CONSIGNE 1
Recopiez fidèlement le passage de l'extrait sur le débat public-privé en santé, en commençant par « Une évidence internationale » et en allant jusqu'à « dans les effectifs. ».
CONSIGNE 2
Pour chacun des énoncés suivants, indiquez s'il est conforme à l'extrait sur le débat public-privé en santé en répondant par oui ou par non. Justifiez chaque réponse en citant les mots de l'extrait qui permettent de trancher.
(a) Robert Comeau préside l'Alliance du personnel professionnel et technique de la santé et des services sociaux.
(b) Renaud Brossard est vice-président de l'IEDM.
(c) L'étude de Tiemann et Schreyögg porte sur des hôpitaux italiens.
CONSIGNE 3
Répondez brièvement aux questions suivantes à l'aide de l'extrait sur le débat public-privé en santé.
(a) Quel est le titre du texte d'opinion de Robert Comeau ?
(b) Dans quelle région se trouvent les hôpitaux étudiés dans l'analyse partagée par Vincent Geloso ?
(c) D'après l'étude sur les hôpitaux allemands, comment évolue l'efficacité des hôpitaux publics convertis en structures privées à but lucratif ?

Dans son texte d’opinion intitulé « Cessons de nourrir la bête du privé en santé », Robert Comeau, président de l’Alliance du personnel professionnel et technique de la santé et des services sociaux (APTS), critique sévèrement la place croissante du secteur privé dans le système de santé québécois. Selon lui, le privé agit comme un « parasite » qui s’alimente des failles du réseau public pour accroître ses profits. Il affirme que cette dynamique crée un cercle vicieux où le secteur public, affaibli par le départ de son personnel et une surcharge de travail, s’en remet de plus en plus au privé, aggravant ainsi ses propres difficultés.
Une réplique appuyée sur la rigueur scientifique
Renaud Brossard et Vincent Geloso n’ont pas tardé à réagir, dénonçant ce qu’ils perçoivent comme un dogmatisme aveugle et un refus de considérer les faits. Selon eux, les articles de Le Devoir omettent de mentionner une vaste littérature scientifique démontrant l’efficacité du privé dans certains contextes de santé.
Brossard, vice-président de l’IEDM, a partagé sur les réseaux sociaux une liste d’études scientifiques prouvant que le privé peut non seulement être efficace, mais également complémentaire au public dans un système bien structuré. Il a insisté sur le fait que la majorité des systèmes de santé universels en Europe, souvent cités comme modèles, intègrent une part significative de gestion privée.
Vincent Geloso, de son côté, a renforcé cet argument en partageant des études concrètes, notamment une analyse de l’efficacité hospitalière dans la région de Vénétie, en Italie, qui montre que les hôpitaux privés surpassent les publics en termes de productivité et de réduction des coûts. Il rappelle également que le débat ne porte pas sur une opposition binaire entre le public et le privé, mais sur l’incapacité de l’État à reconnaître les avantages qu’un modèle mixte peut offrir.
Une évidence internationale : le privé comme complément, pas comme adversaire
Des études comme celle de Tiemann et Schreyögg, analysant les hôpitaux allemands, montrent que la privatisation peut entraîner des gains d’efficacité significatifs tout en optimisant l’utilisation des ressources. Les résultats sont clairs : lorsque les hôpitaux publics sont convertis en structures privées à but lucratif, leur efficacité augmente de manière permanente, bien que cela s’accompagne parfois de réorganisations dans les effectifs.

DONNÉES FOURNIES
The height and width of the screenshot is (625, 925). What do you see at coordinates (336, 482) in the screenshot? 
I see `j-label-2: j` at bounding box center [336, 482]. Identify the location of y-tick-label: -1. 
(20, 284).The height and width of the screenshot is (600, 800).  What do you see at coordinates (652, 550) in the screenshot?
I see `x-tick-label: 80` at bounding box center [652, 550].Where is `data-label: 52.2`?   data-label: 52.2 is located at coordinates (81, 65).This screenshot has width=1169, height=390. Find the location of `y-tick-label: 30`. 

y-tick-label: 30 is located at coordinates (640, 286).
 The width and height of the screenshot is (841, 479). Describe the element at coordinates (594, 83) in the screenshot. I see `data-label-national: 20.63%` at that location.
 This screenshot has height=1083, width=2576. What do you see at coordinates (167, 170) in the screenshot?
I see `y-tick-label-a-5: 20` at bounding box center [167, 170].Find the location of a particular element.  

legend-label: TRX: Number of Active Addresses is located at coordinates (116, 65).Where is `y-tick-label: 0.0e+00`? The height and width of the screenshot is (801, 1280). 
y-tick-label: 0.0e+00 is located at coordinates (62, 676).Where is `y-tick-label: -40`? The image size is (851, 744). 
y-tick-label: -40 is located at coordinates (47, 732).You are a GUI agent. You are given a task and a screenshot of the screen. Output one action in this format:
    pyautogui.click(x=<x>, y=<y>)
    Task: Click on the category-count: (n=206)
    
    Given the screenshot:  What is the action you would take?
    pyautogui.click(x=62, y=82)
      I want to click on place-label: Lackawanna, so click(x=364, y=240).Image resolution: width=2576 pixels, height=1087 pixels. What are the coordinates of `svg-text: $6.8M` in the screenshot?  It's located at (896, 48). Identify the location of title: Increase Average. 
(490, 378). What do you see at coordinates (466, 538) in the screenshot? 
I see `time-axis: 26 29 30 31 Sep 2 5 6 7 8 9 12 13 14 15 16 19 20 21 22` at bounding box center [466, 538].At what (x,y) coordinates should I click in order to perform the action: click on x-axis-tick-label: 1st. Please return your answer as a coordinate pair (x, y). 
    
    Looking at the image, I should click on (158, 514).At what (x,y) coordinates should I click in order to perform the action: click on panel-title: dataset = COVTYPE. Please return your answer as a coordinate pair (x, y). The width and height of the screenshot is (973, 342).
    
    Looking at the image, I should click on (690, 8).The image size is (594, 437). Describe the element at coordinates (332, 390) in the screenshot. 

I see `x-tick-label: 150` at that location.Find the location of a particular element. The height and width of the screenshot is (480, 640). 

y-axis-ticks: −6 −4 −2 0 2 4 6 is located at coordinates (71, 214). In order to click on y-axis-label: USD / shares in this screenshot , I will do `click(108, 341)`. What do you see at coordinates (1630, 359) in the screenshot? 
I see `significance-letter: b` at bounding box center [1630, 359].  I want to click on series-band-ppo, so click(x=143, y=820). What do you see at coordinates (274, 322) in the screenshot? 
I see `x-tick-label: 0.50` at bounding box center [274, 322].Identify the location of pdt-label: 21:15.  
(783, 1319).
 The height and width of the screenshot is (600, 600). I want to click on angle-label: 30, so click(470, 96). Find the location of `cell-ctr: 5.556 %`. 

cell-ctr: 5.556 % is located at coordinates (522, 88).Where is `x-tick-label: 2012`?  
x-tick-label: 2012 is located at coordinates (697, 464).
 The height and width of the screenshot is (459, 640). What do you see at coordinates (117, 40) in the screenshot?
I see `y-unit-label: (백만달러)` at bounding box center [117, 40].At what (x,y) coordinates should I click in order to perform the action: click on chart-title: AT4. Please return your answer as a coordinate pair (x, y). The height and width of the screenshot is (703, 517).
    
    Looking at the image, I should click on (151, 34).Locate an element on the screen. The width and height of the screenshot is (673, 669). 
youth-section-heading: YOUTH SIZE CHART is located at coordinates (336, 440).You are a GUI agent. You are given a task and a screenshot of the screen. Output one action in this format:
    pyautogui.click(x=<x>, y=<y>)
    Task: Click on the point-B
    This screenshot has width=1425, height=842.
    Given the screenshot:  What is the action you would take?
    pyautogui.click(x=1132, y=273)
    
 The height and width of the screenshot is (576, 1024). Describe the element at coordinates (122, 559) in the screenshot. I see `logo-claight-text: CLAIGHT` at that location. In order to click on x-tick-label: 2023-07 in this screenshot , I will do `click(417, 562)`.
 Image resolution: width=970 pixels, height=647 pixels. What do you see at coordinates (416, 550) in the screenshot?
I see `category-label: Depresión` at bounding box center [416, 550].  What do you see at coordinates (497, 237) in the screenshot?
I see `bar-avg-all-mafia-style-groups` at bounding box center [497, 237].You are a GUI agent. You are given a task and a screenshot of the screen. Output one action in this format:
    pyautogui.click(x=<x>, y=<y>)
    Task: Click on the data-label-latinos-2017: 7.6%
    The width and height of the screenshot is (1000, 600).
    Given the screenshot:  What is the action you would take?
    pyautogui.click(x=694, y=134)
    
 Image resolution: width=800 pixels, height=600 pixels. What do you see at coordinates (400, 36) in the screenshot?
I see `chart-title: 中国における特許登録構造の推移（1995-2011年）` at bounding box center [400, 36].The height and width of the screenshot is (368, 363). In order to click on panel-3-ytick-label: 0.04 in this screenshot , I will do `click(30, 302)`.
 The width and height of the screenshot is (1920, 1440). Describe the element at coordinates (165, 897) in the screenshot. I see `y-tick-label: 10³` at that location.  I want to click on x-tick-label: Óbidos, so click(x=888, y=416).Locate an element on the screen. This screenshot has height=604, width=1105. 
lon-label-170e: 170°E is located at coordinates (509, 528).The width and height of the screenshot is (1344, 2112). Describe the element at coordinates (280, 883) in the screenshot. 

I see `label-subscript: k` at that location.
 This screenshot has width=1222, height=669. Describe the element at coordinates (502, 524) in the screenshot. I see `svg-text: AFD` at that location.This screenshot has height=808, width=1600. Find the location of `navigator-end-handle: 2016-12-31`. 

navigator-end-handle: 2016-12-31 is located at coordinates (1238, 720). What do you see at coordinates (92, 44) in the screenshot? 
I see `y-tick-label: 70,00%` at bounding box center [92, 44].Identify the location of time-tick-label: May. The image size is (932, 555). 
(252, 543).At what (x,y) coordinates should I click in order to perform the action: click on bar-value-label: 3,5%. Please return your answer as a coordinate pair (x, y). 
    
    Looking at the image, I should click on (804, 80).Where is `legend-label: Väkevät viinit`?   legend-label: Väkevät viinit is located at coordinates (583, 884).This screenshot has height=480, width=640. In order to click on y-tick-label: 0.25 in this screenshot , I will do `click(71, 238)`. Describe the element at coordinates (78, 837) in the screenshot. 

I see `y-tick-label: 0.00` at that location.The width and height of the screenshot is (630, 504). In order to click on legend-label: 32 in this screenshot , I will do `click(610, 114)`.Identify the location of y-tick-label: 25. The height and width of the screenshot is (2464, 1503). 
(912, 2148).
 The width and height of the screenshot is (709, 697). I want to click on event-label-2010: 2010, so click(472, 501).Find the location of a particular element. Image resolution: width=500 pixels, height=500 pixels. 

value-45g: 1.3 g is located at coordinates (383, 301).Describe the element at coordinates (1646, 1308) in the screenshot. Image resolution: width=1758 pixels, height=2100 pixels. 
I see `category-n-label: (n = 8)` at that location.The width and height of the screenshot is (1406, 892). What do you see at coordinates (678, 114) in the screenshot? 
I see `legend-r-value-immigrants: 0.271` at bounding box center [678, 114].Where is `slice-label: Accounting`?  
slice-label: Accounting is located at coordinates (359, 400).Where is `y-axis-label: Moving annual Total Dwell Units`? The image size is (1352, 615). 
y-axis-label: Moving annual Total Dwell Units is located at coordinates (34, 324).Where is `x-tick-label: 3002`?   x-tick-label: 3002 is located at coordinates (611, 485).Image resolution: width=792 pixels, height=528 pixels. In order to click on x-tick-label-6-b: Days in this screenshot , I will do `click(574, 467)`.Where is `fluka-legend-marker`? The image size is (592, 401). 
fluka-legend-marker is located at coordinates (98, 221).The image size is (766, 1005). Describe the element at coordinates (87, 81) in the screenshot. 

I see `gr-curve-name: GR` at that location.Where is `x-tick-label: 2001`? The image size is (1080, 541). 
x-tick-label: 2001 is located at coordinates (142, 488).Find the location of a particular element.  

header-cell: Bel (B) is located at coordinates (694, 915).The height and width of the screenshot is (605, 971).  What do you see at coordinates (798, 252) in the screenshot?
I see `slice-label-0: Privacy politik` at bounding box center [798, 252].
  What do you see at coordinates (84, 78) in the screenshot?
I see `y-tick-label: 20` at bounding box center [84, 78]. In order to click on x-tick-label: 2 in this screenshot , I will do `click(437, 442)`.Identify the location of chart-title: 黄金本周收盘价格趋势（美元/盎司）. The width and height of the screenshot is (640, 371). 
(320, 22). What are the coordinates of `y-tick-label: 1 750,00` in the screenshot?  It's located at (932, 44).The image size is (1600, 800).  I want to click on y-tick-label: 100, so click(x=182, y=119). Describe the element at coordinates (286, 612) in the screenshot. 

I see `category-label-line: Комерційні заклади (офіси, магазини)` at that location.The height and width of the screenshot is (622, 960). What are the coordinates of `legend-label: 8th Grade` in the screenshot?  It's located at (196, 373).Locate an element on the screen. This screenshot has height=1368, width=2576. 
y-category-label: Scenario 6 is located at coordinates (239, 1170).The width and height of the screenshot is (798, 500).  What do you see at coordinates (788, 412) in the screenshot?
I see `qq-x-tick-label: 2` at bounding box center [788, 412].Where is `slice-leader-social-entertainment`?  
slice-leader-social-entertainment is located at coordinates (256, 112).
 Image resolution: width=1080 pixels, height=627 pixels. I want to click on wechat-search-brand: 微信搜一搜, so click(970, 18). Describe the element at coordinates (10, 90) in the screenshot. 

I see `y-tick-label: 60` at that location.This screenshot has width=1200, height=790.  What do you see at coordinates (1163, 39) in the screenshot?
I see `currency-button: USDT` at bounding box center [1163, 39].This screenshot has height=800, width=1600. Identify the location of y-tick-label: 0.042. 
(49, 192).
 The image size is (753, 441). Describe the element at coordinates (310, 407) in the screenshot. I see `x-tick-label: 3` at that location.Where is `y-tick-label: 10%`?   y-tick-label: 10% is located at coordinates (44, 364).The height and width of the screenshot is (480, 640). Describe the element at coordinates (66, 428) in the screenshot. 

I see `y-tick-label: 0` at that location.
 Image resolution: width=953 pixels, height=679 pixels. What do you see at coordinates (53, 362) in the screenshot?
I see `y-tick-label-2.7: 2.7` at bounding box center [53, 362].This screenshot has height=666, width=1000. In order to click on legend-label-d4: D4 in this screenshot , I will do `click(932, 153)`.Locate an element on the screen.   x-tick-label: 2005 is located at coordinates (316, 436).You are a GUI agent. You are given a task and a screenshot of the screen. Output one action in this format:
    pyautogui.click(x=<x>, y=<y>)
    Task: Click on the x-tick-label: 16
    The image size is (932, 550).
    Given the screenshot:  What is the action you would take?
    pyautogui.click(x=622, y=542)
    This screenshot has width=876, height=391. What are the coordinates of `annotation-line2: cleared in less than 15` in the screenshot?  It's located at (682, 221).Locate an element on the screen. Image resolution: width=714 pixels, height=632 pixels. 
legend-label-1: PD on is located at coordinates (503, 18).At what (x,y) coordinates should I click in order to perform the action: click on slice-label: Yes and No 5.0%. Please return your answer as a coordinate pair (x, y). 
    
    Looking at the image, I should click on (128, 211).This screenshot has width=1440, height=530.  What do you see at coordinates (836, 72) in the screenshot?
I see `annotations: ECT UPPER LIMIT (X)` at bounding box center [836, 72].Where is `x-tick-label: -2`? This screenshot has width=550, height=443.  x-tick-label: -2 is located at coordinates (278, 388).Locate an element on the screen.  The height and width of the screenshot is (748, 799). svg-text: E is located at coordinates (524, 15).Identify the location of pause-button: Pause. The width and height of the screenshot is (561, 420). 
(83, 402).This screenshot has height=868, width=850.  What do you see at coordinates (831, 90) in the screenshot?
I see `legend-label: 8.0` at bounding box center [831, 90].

CORRIGÉ 1
Une évidence internationale : le privé comme complément, pas comme adversaire
Des études comme celle de Tiemann et Schreyögg, analysant les hôpitaux allemands, montrent que la privatisation peut entraîner des gains d’efficacité significatifs tout en optimisant l’utilisation des ressources. Les résultats sont clairs : lorsque les hôpitaux publics sont convertis en structures privées à but lucratif, leur efficacité augmente de manière permanente, bien que cela s’accompagne parfois de réorganisations dans les effectifs.

CORRIGÉ 2
(a) Oui : « Robert Comeau, président de l’Alliance du personnel professionnel et technique de la santé et des services sociaux (APTS) ».
(b) Oui : « Brossard, vice-président de l’IEDM ».
(c) Non : « Des études comme celle de Tiemann et Schreyögg, analysant les hôpitaux allemands ».

CORRIGÉ 3
(a) « Cessons de nourrir la bête du privé en santé ».
(b) Dans la région de Vénétie, en Italie.
(c) Leur efficacité augmente de manière permanente.